父も古代ローマの法務官をしていたようで、最後は行政官として古代ローマに貢献していて母のアウレリア・コリッタで代々執政官を任されていた名家出身の血筋との間に誕生します。カエサル家の家柄についてははっきりとは判明しておらずローマ皇帝群衆像に記載のある四説のどれかとされていました。

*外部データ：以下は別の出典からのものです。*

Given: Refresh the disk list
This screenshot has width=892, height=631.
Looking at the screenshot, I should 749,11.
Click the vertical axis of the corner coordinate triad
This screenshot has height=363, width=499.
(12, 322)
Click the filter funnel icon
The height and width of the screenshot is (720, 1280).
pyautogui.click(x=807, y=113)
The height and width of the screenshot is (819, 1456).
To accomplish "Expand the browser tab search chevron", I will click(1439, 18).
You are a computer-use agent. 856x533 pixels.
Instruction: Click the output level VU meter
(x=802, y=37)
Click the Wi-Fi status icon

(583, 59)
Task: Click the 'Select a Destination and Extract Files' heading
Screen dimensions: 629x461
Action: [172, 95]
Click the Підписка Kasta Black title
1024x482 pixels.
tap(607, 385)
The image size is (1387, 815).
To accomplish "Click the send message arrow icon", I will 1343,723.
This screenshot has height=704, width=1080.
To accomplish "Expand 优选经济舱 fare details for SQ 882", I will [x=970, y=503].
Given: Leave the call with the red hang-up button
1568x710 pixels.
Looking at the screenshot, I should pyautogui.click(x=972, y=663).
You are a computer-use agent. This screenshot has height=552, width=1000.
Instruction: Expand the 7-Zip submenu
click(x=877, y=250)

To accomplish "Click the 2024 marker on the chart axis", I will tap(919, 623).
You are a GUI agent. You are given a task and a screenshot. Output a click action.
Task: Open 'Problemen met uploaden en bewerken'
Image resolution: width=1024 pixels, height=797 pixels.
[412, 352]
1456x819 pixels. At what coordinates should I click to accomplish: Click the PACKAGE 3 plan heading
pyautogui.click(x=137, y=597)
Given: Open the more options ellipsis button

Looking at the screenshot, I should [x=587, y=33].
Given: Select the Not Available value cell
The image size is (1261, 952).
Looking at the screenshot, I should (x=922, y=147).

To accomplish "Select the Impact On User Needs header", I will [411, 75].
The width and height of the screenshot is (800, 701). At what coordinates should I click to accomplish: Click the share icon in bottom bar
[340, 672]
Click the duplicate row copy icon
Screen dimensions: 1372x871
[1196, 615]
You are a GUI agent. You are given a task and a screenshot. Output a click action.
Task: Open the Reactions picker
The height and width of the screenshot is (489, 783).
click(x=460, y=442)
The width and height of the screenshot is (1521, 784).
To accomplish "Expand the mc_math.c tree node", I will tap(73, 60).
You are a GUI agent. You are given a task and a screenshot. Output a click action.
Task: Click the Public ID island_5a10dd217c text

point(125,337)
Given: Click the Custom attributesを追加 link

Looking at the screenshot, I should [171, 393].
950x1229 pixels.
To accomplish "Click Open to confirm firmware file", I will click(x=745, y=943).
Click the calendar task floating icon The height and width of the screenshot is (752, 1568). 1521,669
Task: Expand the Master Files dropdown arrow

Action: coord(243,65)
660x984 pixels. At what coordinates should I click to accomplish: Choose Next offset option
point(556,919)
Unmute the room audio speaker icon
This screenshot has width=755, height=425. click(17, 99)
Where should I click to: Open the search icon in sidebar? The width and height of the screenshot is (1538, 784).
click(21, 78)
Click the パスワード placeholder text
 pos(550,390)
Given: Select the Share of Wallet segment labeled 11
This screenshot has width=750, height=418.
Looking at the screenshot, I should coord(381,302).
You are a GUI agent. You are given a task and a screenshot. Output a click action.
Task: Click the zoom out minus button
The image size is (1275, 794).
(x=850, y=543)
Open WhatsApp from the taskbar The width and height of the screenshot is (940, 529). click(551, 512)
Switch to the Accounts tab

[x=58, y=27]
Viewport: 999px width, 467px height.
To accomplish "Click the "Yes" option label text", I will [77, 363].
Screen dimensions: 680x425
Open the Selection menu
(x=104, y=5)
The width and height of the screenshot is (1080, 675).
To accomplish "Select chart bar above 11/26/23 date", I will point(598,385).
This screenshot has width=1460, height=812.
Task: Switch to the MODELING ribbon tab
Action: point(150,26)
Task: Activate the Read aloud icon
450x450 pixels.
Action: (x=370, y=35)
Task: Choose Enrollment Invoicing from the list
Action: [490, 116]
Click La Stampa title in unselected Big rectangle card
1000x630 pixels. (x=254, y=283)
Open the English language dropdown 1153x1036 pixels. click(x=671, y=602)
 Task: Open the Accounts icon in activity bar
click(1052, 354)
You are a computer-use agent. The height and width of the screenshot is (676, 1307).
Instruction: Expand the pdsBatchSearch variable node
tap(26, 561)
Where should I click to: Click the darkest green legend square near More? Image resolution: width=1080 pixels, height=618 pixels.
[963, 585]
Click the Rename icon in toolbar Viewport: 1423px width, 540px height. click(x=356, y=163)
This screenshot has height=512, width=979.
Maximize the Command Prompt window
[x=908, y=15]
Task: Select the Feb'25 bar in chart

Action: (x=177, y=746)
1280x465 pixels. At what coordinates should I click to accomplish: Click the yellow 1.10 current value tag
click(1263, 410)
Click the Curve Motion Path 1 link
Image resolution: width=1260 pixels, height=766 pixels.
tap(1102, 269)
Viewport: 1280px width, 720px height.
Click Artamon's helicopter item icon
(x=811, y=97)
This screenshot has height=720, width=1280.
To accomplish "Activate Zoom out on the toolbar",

一番有力な説がありカエサルはラテン語で切るを意味していることから、アウレリアが亡くなった後に切開して誕生したことが由縁となり名付けられたとされています。

カエサルの語源

1 戦争で像を殺害したことによる由来(像をフェニキア語でカエサイ)

2 母の死後に切開して誕生

3 最初にカエサル家を名乗った人物が毛深かった

4 灰色の瞳をしていた

争いが絶えなかった幼少時代

カエサルが誕生したとする紀元前100年から80年頃は、各地で激しい争いが繰り広げられて敵国との戦いだけでなく市民達が反旗を翻した内戦も発生していました。カエサルがどの様な幼少期を送っていたかは、ローマ著作にも詳しく書かれていないため何に接して何を学んでいたかもはっきりと分かっておりません。

派閥争いにより叔父を亡くす

争いによって国内情勢が悪化していたローマには、民衆が基盤となっている民衆派とローマの統治機関だった元老院を中心とした閥族派の二つ政治派閥が対立していました。民衆派にはマリウスが閥族派にはルキウス・コルネリウス・スッラで、カエサルは民衆派に属していきます。

互いの関係が徐々に悪化していき戦いによって優劣を決めていくことになり、共和政ローマとポントス王国との行われたミトリダテス戦争で両派閥に討伐命令が下っていきました。この命令に納得していなかったスッラは勝手にローマへ帰還。

汚名を晴らすべく奮闘したマリウスがルキウス・コルネリウス・キンナと手を結びローマを制圧するためにスッラの支持者を国家の敵として粛清していきました。しかし粛清した際に閥族派にいたカエサルの叔父にあたるルキウスが犠牲となってしまいます。